Real-time simulations can become expensive because thousands of calculations happen every second.

Solution:

Optimized rendering
Reduced unnecessary updates
Used background workers

Understanding 4D Mathematics

4D rotations work differently from normal 3D rotations.

Instead of rotating around an axis, 4D rotations happen across planes.

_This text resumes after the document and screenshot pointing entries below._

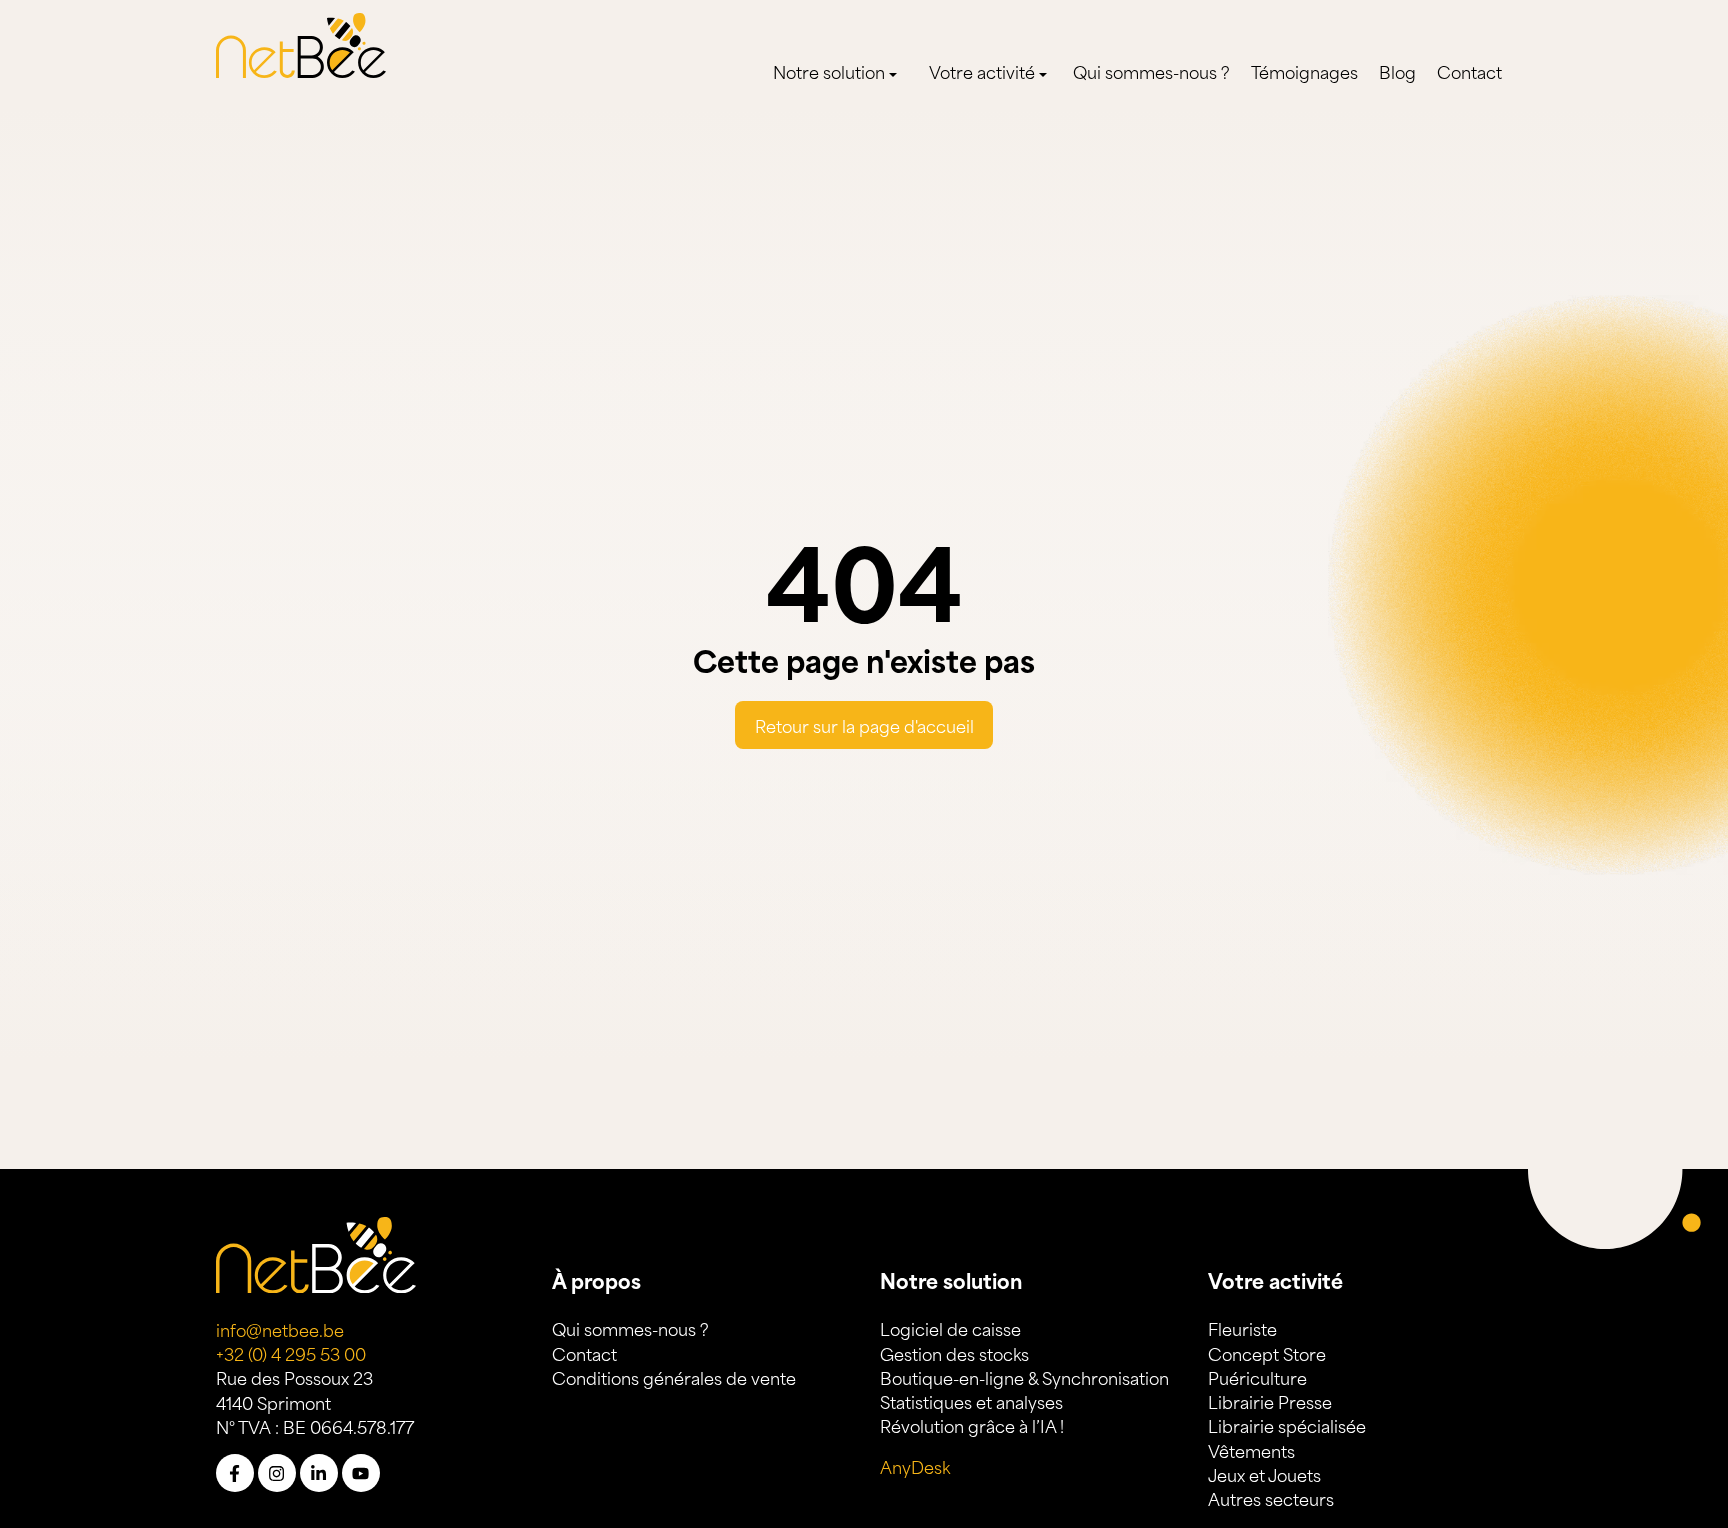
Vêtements (1251, 1450)
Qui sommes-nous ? (1151, 71)
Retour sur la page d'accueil (864, 725)
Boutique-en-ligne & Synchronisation (1024, 1377)
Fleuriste (1242, 1328)
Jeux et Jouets (1264, 1474)
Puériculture (1257, 1377)
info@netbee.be (280, 1329)
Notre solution (829, 71)
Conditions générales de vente (674, 1377)
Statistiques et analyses (971, 1401)
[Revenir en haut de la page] (1589, 1442)
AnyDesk (915, 1466)
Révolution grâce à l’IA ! (972, 1425)
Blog (1397, 71)
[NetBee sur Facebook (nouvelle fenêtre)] (235, 1473)
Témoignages (1304, 71)
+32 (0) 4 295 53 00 (291, 1353)
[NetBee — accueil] (301, 42)
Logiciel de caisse (950, 1328)
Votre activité (982, 71)
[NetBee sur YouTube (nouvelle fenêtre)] (361, 1473)
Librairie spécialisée (1287, 1425)
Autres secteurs (1271, 1498)
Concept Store (1267, 1353)
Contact (1469, 71)
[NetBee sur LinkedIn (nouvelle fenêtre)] (319, 1473)
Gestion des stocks (954, 1353)
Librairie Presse (1270, 1401)
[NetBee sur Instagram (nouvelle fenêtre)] (277, 1473)
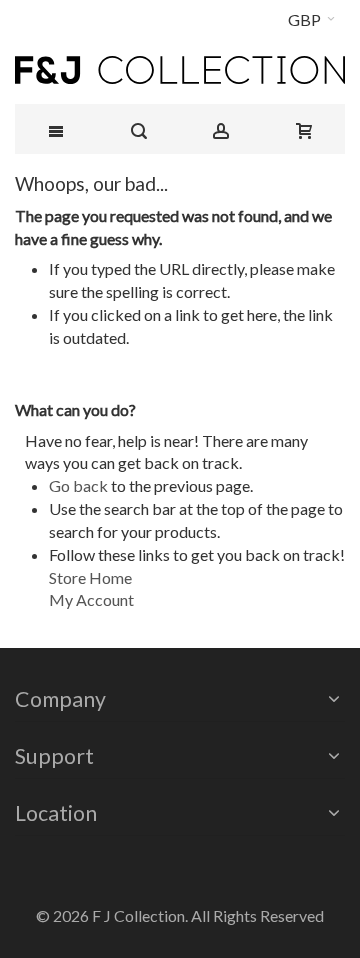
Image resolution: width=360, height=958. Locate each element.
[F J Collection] (180, 70)
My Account (91, 599)
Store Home (90, 577)
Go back (78, 485)
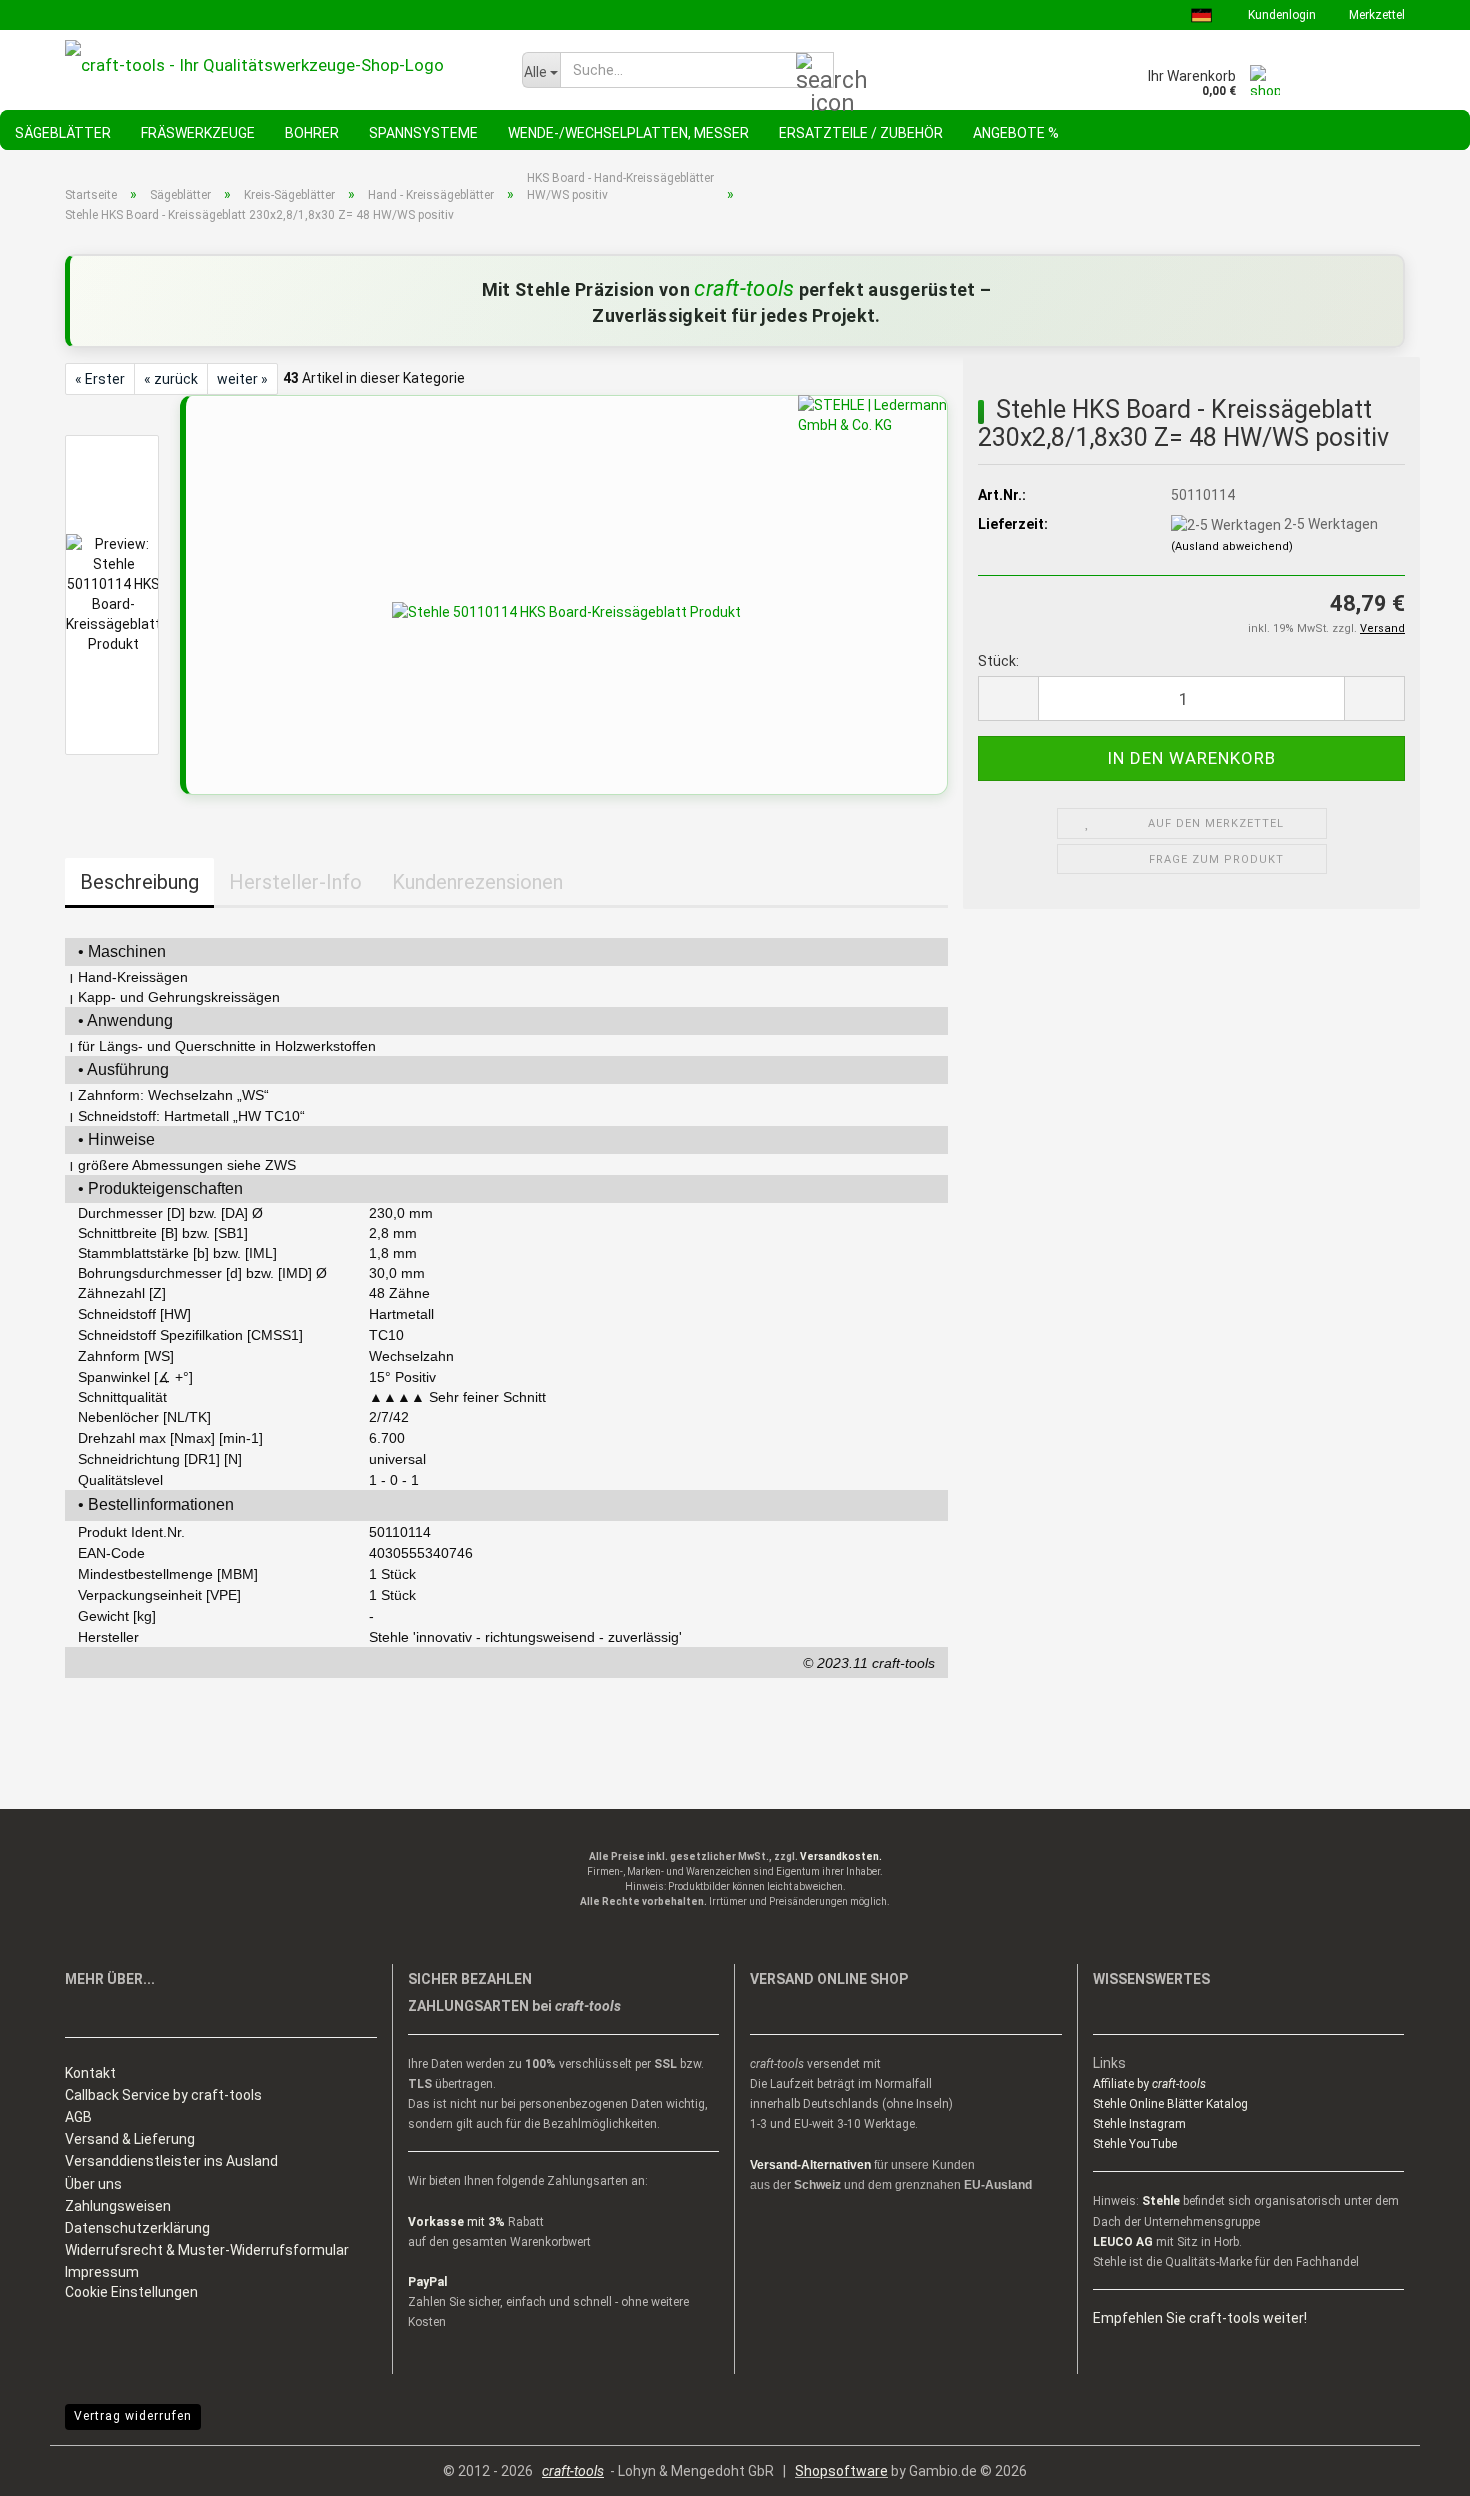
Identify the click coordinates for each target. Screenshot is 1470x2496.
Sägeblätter (63, 133)
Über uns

This required learning new mathematical concepts.

Keeping UI Responsive

Heavy simulation calculations can freeze the browser.

Solution:

Separated:

Simulation EnginefromRendering Engine

so the experience stays smoother.

Performance Optimization

Performance became one of the biggest learning areas.

Optimizations added:

Web Workers for background calculations
GPU accelerated rendering
Instanced rendering
Better memory management
Separate update loops

Architecture:

Physics Thread↓Simulation State↓Render Thread↓GPU Output

The goal was keeping the browser responsive while running complex visual simulations.

Future Ideas

Possible future improvements:

N-Dimensional Simulation

Expanding beyond 4D:

5D visualization experiments
Custom dimension systems

Better AI Agents

Allow AI to:

Run experiments
Compare simulations
Generate reports

Advanced Physics Designer

Allow users to create custom simulation rules.

Digital Evolution Sandbox

Improve artificial organisms with:

Genetic systems
Adaptation
Environment changes

WebGPU Upgrade

Move from WebGL experiments toward newer GPU computing possibilities.

Final Thoughts

TESSERACT-X started as a fun experiment, but became a great learning experience combining:

• Computer Graphics• Mathematics• Artificial Intelligence• Simulation Engineering• Performance Optimization

Sometimes the best projects start with a simple question:

“What if I try building something unusual?”